There we were. Standing in front of the lunch room like hungry, wild beasts waiting to attack their predator. In a huge crowd just waiting to be released into the open, free space where we can roam around while we were being monitored. The conditions were fine, not too dirty but not too clean. And if we got lucky, We got to watch MTV cribs. We chatted about everything, from grades, reeses, ranch, crackhead uncle and Kanye West.I made fun of the people that sat with me, that were in front of me, behind me, next to me. Everyone. I was having a good time honestly. We were cruel, we were offensive. We were terrible, terrible people, maybe that's why everyone who was there was absolutely crazy most of the time.
The food they let us have was horrid at times, let's talk about the soft and sort of soffy tortilla chips I had to eat once. What is this? A joke? We were fine with it, though. This was our only time in the day to take a break from everything else. We enjoyed it while we could. We thought this would last for the whole year. Well, It didnt.
Then came February 14th. The day of love. The day I met Aphrodite in Greek lots of years ago. I lived a long life, I dont know when my life will be over but I've been here for a while. I even watched Shakespeare perform one of MY plays he claims are his.

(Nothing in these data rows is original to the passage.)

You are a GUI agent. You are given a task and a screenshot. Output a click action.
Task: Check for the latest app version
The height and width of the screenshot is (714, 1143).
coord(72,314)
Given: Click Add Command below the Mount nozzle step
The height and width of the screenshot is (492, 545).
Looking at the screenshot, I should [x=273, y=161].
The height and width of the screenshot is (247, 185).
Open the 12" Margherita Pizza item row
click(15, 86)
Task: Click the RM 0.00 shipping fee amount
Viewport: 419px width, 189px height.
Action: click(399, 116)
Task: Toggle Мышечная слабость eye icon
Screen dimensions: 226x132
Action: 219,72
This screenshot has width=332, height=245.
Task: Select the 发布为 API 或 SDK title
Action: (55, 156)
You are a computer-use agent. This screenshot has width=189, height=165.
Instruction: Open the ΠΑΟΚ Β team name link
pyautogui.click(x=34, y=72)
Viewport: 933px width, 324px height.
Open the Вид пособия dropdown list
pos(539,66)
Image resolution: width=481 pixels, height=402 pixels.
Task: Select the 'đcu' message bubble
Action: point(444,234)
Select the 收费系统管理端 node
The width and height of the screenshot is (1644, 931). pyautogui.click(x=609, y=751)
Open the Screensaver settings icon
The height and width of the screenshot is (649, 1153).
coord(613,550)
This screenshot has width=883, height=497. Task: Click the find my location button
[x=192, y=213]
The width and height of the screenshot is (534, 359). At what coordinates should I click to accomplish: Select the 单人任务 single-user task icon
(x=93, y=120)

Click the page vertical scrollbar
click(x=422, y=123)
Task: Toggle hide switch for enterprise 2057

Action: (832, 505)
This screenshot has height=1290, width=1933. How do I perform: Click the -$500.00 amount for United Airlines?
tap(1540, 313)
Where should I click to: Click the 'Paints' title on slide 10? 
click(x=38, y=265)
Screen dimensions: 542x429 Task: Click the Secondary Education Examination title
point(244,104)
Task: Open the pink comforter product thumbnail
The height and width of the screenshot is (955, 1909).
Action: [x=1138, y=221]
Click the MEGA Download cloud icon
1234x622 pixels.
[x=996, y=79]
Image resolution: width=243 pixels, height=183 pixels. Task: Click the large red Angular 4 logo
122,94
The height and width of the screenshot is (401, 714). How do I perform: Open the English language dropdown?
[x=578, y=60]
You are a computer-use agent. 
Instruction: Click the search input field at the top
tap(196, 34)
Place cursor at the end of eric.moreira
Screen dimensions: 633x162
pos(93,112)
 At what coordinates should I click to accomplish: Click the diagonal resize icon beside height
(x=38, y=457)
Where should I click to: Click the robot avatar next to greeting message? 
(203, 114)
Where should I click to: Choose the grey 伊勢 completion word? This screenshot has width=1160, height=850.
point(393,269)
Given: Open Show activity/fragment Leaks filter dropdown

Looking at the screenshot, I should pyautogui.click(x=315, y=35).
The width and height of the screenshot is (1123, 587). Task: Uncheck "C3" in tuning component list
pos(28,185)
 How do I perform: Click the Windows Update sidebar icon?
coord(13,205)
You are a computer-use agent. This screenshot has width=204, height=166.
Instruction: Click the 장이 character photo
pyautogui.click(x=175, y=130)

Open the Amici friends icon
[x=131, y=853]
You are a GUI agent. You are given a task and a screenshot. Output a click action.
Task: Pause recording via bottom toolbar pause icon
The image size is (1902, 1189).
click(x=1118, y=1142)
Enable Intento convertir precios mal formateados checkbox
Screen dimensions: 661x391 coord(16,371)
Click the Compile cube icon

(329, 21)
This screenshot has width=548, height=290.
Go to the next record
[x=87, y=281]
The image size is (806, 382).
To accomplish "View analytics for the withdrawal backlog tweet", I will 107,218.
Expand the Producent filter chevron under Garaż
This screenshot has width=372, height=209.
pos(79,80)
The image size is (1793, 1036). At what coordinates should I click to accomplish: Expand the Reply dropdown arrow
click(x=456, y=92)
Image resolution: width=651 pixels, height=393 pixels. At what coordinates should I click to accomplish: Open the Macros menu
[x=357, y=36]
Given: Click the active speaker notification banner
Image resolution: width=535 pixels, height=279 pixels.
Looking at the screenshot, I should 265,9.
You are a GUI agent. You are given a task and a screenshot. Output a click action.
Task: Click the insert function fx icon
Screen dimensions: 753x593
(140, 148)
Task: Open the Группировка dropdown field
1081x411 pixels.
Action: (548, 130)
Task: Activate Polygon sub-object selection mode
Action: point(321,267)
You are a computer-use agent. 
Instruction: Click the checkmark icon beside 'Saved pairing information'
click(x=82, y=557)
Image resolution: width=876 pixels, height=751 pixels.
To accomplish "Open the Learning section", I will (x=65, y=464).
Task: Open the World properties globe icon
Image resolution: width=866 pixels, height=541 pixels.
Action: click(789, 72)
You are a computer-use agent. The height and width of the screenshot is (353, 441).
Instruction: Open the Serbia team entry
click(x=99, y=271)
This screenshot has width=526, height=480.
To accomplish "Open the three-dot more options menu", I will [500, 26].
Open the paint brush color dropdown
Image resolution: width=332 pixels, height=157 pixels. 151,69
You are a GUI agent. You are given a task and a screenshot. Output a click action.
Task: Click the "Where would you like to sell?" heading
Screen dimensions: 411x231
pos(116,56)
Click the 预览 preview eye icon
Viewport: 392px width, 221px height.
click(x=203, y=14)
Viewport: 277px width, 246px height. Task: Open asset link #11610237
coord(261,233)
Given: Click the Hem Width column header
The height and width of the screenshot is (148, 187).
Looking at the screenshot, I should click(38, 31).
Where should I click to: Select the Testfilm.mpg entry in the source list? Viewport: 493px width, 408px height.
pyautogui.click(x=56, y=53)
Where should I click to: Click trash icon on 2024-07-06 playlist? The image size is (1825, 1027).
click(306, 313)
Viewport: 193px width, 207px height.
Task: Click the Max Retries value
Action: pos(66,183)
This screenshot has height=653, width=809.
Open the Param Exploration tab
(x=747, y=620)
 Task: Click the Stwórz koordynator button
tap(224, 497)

I pity that fool.
Anyways, February 14th, 2017 was a terrible, terrible day. I had to go and visit the enemies. The enemies of the place where I made fun of the lunch ladies, watched MTV cribs, and did dumb shit.
I pulled up in the parking lot and entered, it was like something i've never seen before. I hated it. I just wanted to go back and watch rich chinese men show their house on MTV.
And so, I toured the place and I just wanted to gouge my eyes out, where was I? Hell. I went back to the better hell I stayed at most of the time. So I came back just in time for lunch and told my friends about the place I toured. And we were all glad I wasn't going there anytime soon.
Man was I wrong. When 2:50 hits everyone all 2000+ people are crowding the halls all trying to leave and exit and escape. So there I was, walking with colton. I was talking about how I was going to see him tomorrow. Man was I wrong, As soon we stood in our usual spot waiting for my ride to pick me up. The ground started to shake, all kids were running, screaming freaking out. I looked at colt knowing that this was it. This was the day we were getting separated.
The ground started to split right in between us and I was trying so hard to get to coltons side so we weren't separated but the force, the force held me back.
And there I was, screaming out for colt. I was alone, scared and cold. I was hoping colt would be okay and I kept him in my mind everyday.
The next day was absolute hell. No more about that because it makes me sad. I hate February 14th and not because it's Valentines Day. It is a very cursed day.